Canadian universities putting students in COVID test study
Studies being performed at two Canadian institutions of higher education – the University of Waterloo and Queens University – are aiming to see how COVID-19 spreads on college campuses and how immunity to the virus within individuals may be achieved.
The $1 million effort being funded by the Canadian government will tap students, faculty and staff to take part in two separate eight- to nine-month studies that will look at various demographic groups in determining which ones “are more prone to catching SARS-CoV-2 and which are more likely to have symptoms,” according to Dr. Brian Dixon, Professor and Canada Research Chair in the Department of Biology at the University of Waterloo.
“Our first objective is to quantify the number of people with SARS-CoV-2 on local campuses, whether they have symptoms or not, by testing for active COVID-19 infections,” Dixon said. “We will also test their blood samples for two different immune responses, both antibody and memory T cell responses.”
The college and Canada’s COVID-19 Immunity Task Force (CITF) plans to enlist 1,000 recruits from several Ontario-area institutions who will then take part over a nine-month period getting blood-tested three times. The potential for transmission and immunity ultimately will be tracked for those who are in similar environments, giving colleges and universities a better sense of how different cohorts are being affected.

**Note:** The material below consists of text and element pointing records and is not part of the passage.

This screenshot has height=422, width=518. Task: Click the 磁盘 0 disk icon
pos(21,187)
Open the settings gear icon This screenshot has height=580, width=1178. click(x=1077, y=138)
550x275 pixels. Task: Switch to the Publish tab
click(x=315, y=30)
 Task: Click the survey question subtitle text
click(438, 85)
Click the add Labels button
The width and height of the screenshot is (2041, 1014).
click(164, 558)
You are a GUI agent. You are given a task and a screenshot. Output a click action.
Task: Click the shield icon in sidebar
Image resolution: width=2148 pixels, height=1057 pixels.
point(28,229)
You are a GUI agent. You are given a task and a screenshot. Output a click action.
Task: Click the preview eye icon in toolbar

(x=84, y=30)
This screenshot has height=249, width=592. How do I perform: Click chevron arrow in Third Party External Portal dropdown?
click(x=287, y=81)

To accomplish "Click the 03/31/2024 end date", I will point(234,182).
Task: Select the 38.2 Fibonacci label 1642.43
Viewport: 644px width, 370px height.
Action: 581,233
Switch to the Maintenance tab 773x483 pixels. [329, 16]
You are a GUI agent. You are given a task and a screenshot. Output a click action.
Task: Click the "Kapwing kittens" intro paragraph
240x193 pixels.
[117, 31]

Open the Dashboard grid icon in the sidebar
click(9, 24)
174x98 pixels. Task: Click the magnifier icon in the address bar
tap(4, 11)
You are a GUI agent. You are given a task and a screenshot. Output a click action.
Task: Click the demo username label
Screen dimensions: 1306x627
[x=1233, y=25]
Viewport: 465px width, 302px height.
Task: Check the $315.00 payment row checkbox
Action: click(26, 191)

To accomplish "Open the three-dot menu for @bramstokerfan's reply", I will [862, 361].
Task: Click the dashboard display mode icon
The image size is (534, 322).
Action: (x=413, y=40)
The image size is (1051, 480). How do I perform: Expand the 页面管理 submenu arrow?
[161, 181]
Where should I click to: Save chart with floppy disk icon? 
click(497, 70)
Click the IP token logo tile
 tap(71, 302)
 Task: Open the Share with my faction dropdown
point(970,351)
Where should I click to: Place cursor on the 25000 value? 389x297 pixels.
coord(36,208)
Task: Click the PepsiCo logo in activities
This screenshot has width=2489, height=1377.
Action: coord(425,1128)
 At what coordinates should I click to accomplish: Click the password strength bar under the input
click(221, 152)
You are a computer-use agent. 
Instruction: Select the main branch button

“College and university settings commonly consist of a varied and mobile population of young adults, local and international, who come and go from campus multiple times a year,” Dixon said. “We hope to better understand the risk of contracting the virus on a campus and inform measures to prevent it.”
Meanwhile at Queens University in Kingston, Ontario, a team led by professor Dr. Anne Ellis in the Departments of Medicine and Biomedical and Molecular Sciences will be taking 500 students who have no symptoms of COVID-19 but regularly interact with various stakeholders at the Kingston Health Sciences center and testing them four times.
“We have two primary objectives,” Ellis said. “First, we want to identify carriers of the virus with no symptoms to determine the prevalence of asymptomatic SARS-CoV-2 infection among these students. Second, we will evaluate antibody levels for any change from negative to positive or visa versa over the eight-month period to see whether it can be linked to immunity. Our study will also evaluate the likelihood of the students becoming infected with the virus and developing antibodies.”
Part of the studies not only will include the physical outcomes of students but also their mental health, in particular, stress and how they are handling it. Periodically, as they are being tested, they will be asked to fill out questionnaires.
“The COVID-19 pandemic has radically shifted the post-secondary educational landscape and many institutions are grappling with decisions about students’ safety returning to campus and about how to protect their physical and mental wellbeing,” said Dr. Allison McGeer, professor at the University of Toronto. “Although in wave one, university students, faculty, and staff were not among the most affected populations, these younger age groups have seen a significant spike in cases in several areas of the country over the course of wave two. We need studies giving us more data, and these studies will do it.”